At a press conference in October 1981, Ronald Reagan quoted Ibn Khaldun (1332–1406) in support of what is known as supply-side economics. Although the 14th- century politician and thinker wrote extensively about economics and was almost unique among medieval Arab writers in so doing, it is quite ‘marvellous’ writes Robert Irwin, the author of a new intellectual biography of this famous North African, that he ‘should have anticipated American Republican party fiscal policy’.
Irwin wears his immense erudition lightly and gives an often very funny account of how orientalists, historians and modern Arab nationalists have interpreted Ibn Khaldun’s most famous work, the Muqaddima (also known as the Prolegomena) more often than not to suit their particular assumptions. Six centuries after his death, the man of whom the French orientalist Émil-Félix Gautier declared‘il est unique, il écrase tout, il est genial’ continues to be all things to all men. Irwin quotes Michael Brett, an expert on medieval African history who had come to the following conclusion: ‘That Ibn Khaldun continues to mean all things to all men is a measure of his greatness as well as of his ambiguity.’ Ibn Khaldun’s readiness to analyse, theorise and produce generalisations based on evidence gives his writing ‘the perhaps deceptive appearance of modernity’.
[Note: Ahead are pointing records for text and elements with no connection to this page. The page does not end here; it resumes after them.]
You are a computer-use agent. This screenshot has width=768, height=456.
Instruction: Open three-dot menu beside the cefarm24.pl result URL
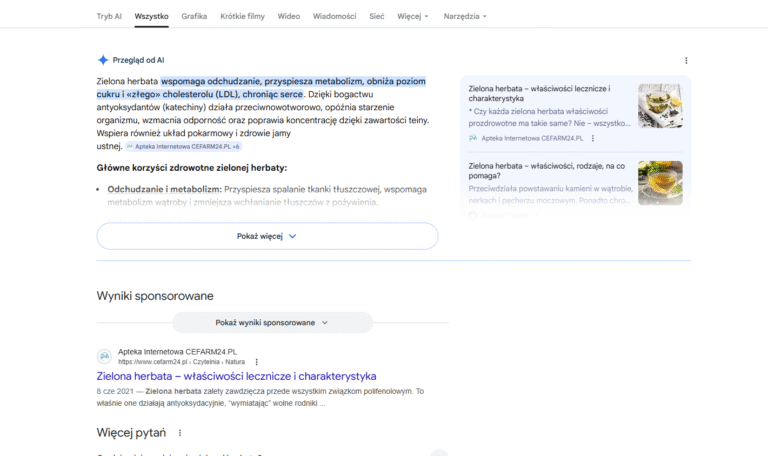tap(257, 361)
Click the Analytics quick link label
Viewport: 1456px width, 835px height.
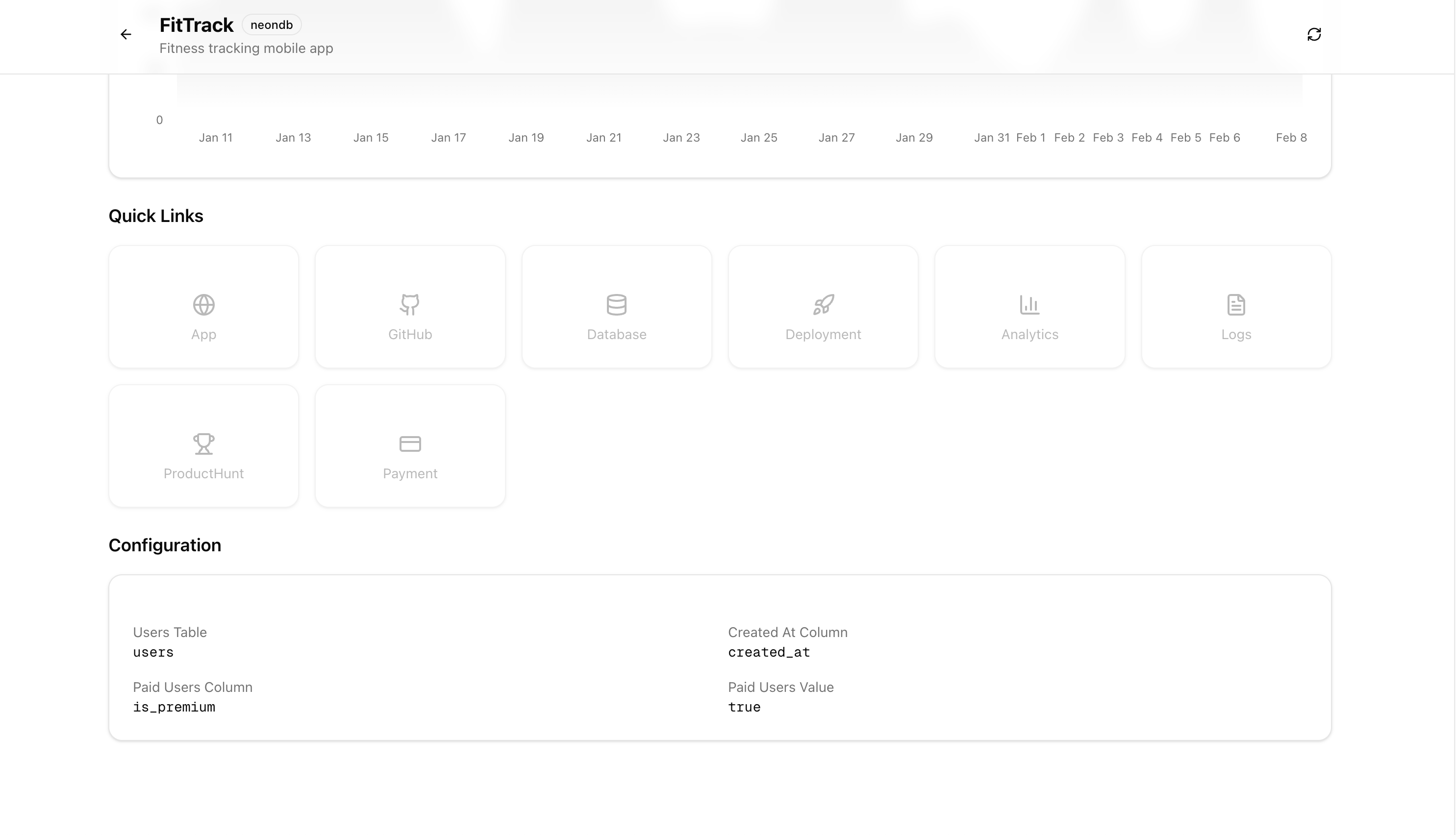coord(1029,334)
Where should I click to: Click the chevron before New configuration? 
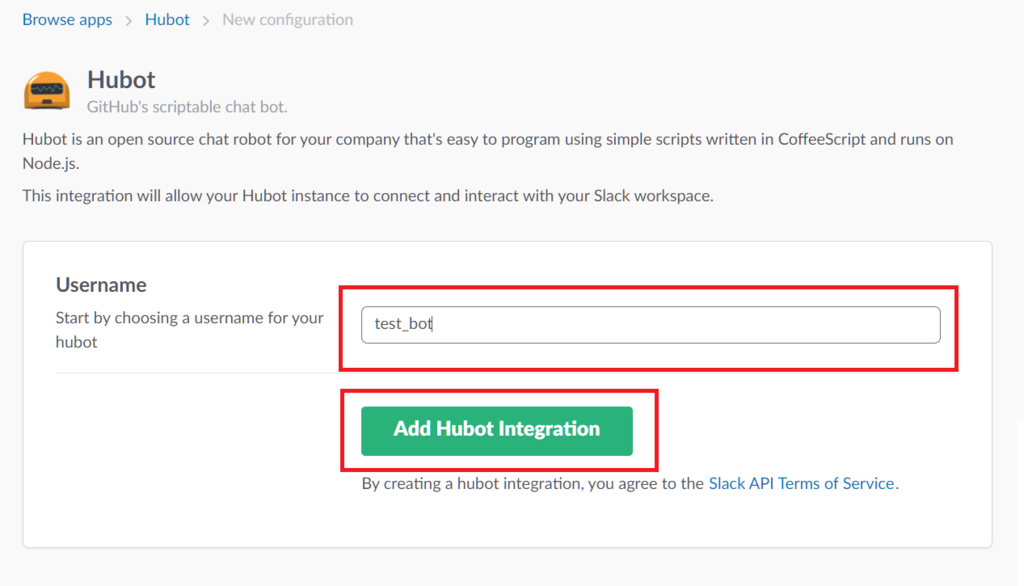click(x=206, y=21)
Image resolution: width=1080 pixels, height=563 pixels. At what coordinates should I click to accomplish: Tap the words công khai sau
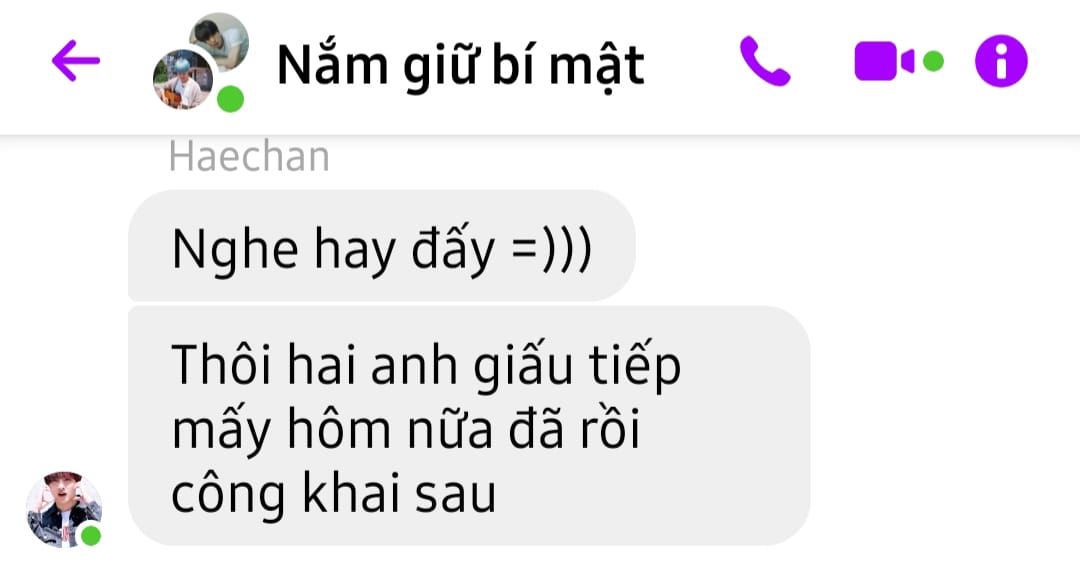(333, 493)
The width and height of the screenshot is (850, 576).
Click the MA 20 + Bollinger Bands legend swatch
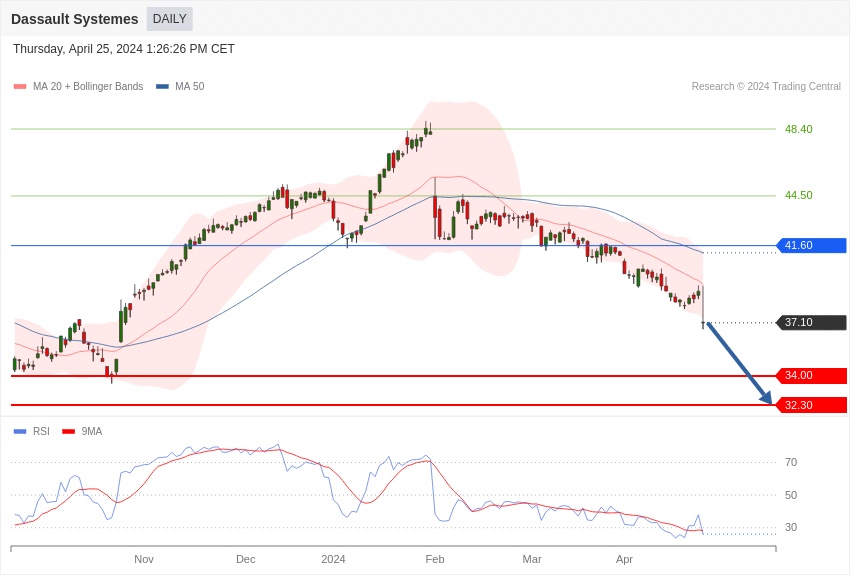pos(20,87)
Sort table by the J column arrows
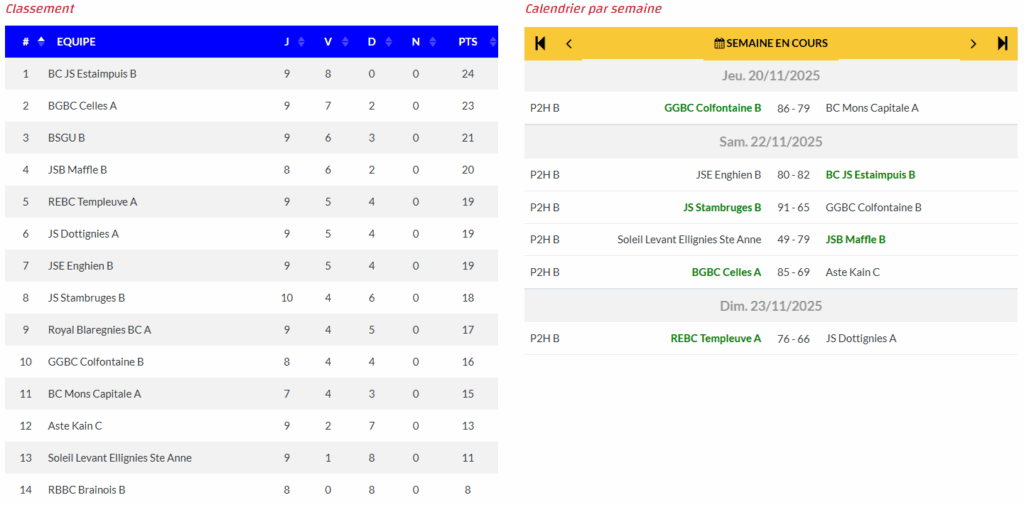1024x505 pixels. 301,41
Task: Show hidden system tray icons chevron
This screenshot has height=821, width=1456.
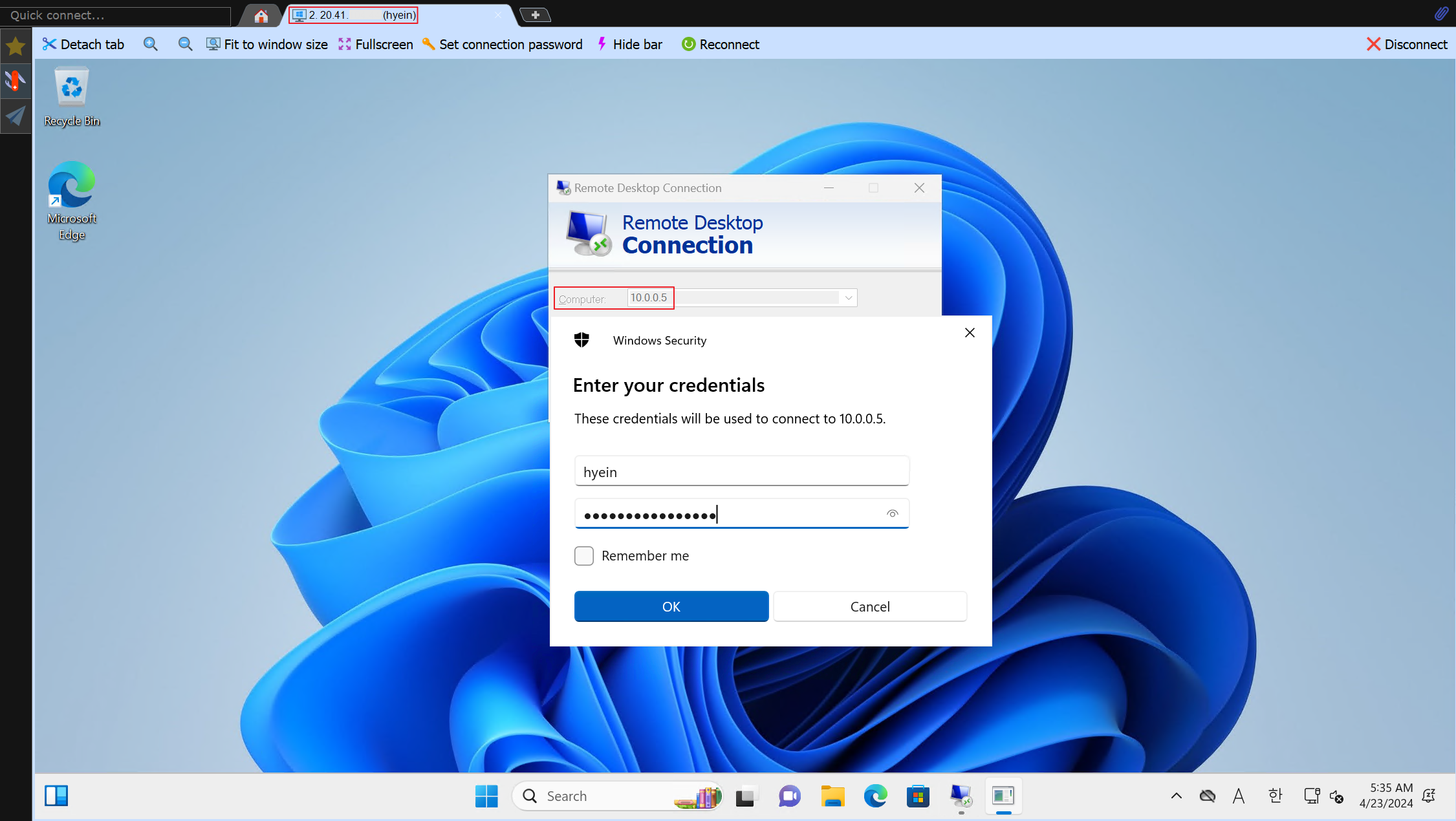Action: 1176,796
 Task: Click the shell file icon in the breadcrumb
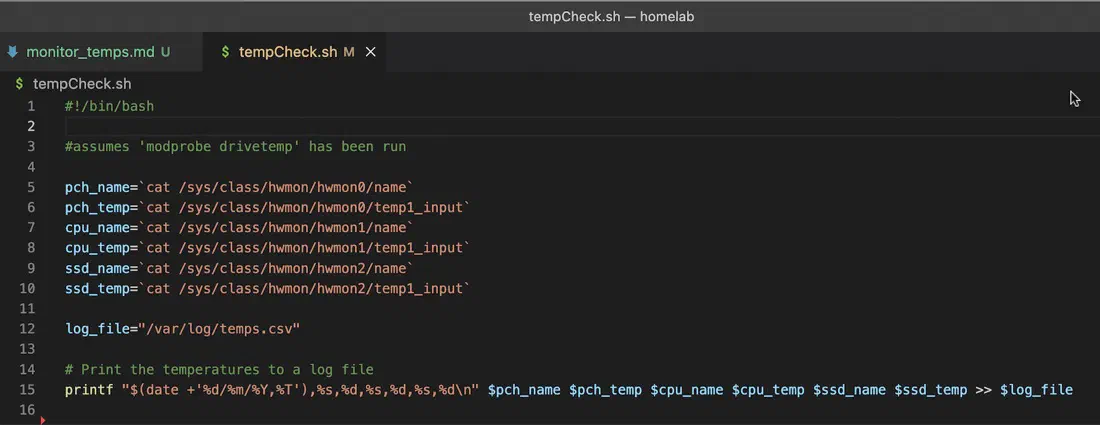click(x=20, y=84)
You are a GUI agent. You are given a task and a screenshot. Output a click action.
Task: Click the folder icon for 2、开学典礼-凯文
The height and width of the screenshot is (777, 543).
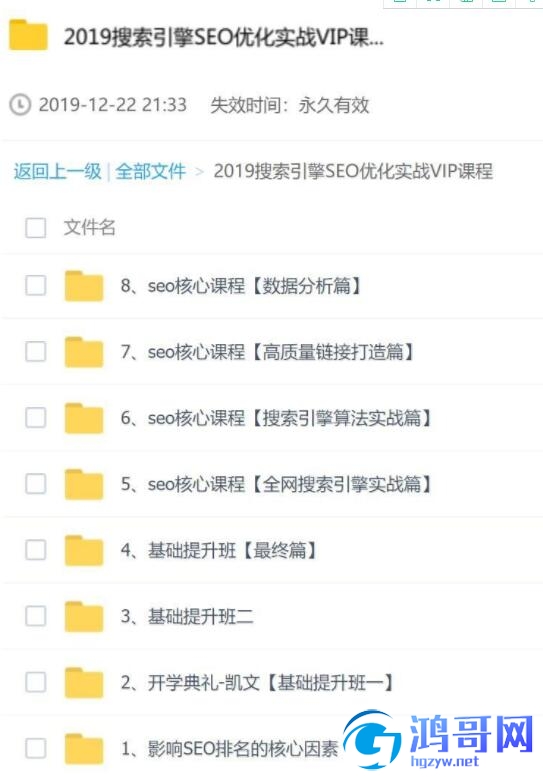click(x=84, y=683)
The early 19th-century Austrian orientalist Joseph von Hammer believed Ibn Khadoun was ‘an Arab Montesquieu’. Gautier, who taught at the university of Algiers a century ago and deeply despised Arab and Berber culture, stripped Ibn Khaldun of what he saw as his ‘superficially medieval identity’ to reveal him, as Irwin puts it, to be ‘in reality a modern Frenchmen and one moreover who would have approved of the French empire in North Africa’. Needless to say, this is a complete travesty of a deeply religious man who throughout his life expressed great admiration for Berber culture and the Berber monarchs he served in Tunis, Tlemcen, Fes and Granada.
The historian Arnold Toynbee developed the idea that civilisations develop or fail according to a cycle of challenges and responses and found Ibn Khaldun’s pessimism as attractive as his moralising portrait of the inevitable cycle of political decay brought about by luxury and greed.